== Task goal ==
Apart from the images, reproduce every record word for word.

[Stored items]
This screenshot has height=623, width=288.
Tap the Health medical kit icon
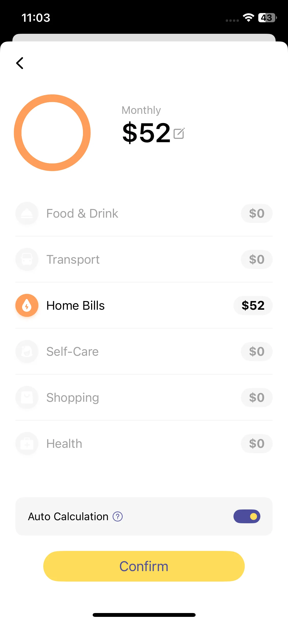coord(27,443)
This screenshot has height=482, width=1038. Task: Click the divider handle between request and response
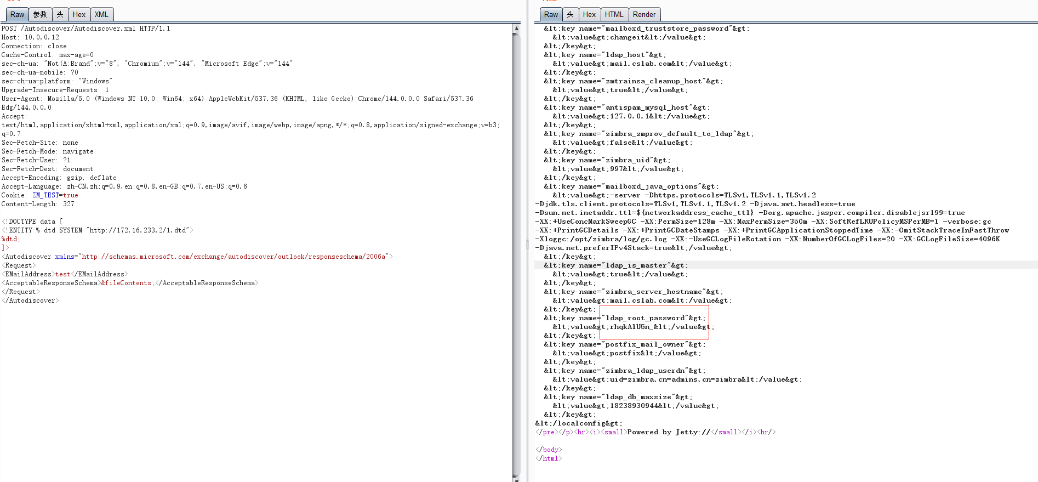pyautogui.click(x=527, y=244)
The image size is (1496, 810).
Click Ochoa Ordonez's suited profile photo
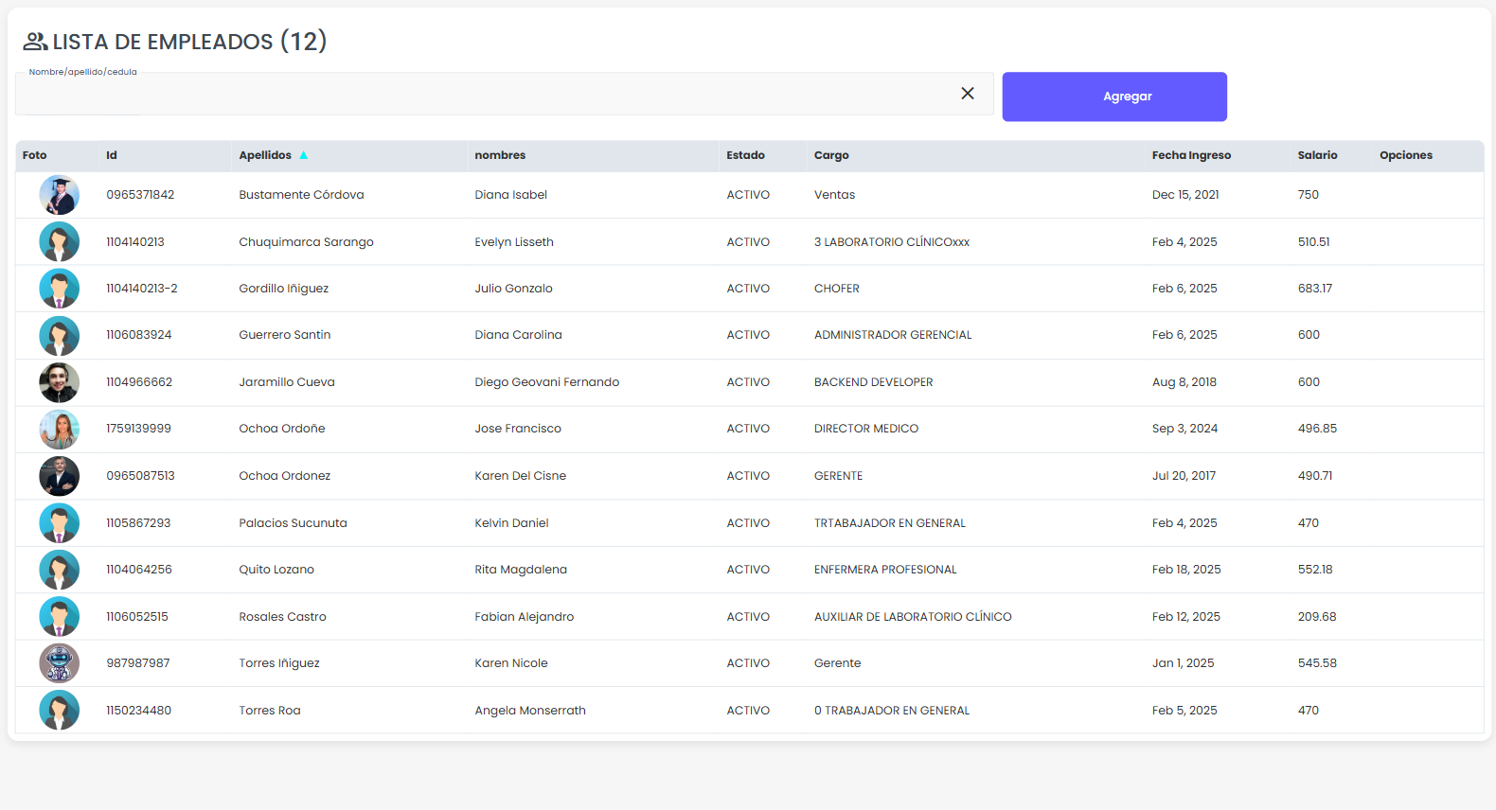click(x=59, y=476)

== Written answer ==
This screenshot has height=623, width=288.
Tap the Health medical kit icon
coord(27,443)
This screenshot has height=482, width=1038. Task: Click the divider handle between request and response
pyautogui.click(x=527, y=244)
The image size is (1496, 810).
Click Ochoa Ordonez's suited profile photo
click(x=59, y=476)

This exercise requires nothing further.